> **YOUR GOAL**
Be exact. Print each record as it stands.

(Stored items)
▼▼▼

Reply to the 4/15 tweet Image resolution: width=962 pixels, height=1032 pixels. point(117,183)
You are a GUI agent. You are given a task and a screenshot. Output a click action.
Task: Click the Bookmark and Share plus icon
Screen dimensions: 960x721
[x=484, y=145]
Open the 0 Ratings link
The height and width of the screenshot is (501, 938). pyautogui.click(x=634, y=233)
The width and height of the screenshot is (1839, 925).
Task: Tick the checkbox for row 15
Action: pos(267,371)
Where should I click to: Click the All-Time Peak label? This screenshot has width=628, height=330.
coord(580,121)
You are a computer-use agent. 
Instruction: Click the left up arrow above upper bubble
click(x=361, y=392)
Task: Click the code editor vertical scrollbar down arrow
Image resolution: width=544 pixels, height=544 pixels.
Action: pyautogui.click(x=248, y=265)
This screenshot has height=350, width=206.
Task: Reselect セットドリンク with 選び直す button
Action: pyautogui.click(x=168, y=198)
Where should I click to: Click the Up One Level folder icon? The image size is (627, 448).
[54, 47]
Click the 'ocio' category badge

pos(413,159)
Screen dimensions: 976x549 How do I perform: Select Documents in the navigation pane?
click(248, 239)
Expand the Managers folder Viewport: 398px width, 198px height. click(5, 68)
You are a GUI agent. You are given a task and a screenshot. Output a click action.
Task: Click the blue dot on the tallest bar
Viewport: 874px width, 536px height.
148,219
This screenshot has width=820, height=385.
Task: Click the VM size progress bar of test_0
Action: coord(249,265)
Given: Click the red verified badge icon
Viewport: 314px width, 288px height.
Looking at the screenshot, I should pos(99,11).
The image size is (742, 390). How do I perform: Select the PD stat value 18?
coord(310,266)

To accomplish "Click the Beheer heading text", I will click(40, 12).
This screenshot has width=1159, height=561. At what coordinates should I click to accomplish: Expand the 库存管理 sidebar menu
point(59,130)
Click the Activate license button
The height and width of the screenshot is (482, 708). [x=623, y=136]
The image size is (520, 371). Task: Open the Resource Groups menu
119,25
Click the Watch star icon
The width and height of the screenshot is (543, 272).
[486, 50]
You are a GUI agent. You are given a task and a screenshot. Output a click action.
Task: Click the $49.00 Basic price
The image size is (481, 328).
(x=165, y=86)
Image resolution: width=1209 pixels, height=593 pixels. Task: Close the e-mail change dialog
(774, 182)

▲▲▲

> **ANSWER BOX**
Reply to the 4/15 tweet Image resolution: width=962 pixels, height=1032 pixels. point(117,183)
You are a GUI agent. You are given a task and a screenshot. Output a click action.
Task: Click the Bookmark and Share plus icon
Screen dimensions: 960x721
[x=484, y=145]
Open the 0 Ratings link
The height and width of the screenshot is (501, 938). pyautogui.click(x=634, y=233)
The width and height of the screenshot is (1839, 925).
Task: Tick the checkbox for row 15
Action: pos(267,371)
Where should I click to: Click the All-Time Peak label? This screenshot has width=628, height=330.
coord(580,121)
You are a computer-use agent. 
Instruction: Click the left up arrow above upper bubble
click(x=361, y=392)
Task: Click the code editor vertical scrollbar down arrow
Image resolution: width=544 pixels, height=544 pixels.
Action: pyautogui.click(x=248, y=265)
This screenshot has height=350, width=206.
Task: Reselect セットドリンク with 選び直す button
Action: pyautogui.click(x=168, y=198)
Where should I click to: Click the Up One Level folder icon? The image size is (627, 448).
[54, 47]
Click the 'ocio' category badge

pos(413,159)
Screen dimensions: 976x549 How do I perform: Select Documents in the navigation pane?
click(248, 239)
Expand the Managers folder Viewport: 398px width, 198px height. click(5, 68)
You are a GUI agent. You are given a task and a screenshot. Output a click action.
Task: Click the blue dot on the tallest bar
Viewport: 874px width, 536px height.
148,219
This screenshot has width=820, height=385.
Task: Click the VM size progress bar of test_0
Action: coord(249,265)
Given: Click the red verified badge icon
Viewport: 314px width, 288px height.
Looking at the screenshot, I should pos(99,11).
The image size is (742, 390). How do I perform: Select the PD stat value 18?
coord(310,266)

To accomplish "Click the Beheer heading text", I will click(40, 12).
This screenshot has width=1159, height=561. At what coordinates should I click to accomplish: Expand the 库存管理 sidebar menu
point(59,130)
Click the Activate license button
The height and width of the screenshot is (482, 708). [x=623, y=136]
The image size is (520, 371). Task: Open the Resource Groups menu
119,25
Click the Watch star icon
The width and height of the screenshot is (543, 272).
[486, 50]
You are a GUI agent. You are given a task and a screenshot. Output a click action.
Task: Click the $49.00 Basic price
The image size is (481, 328).
(x=165, y=86)
Image resolution: width=1209 pixels, height=593 pixels. Task: Close the e-mail change dialog
(774, 182)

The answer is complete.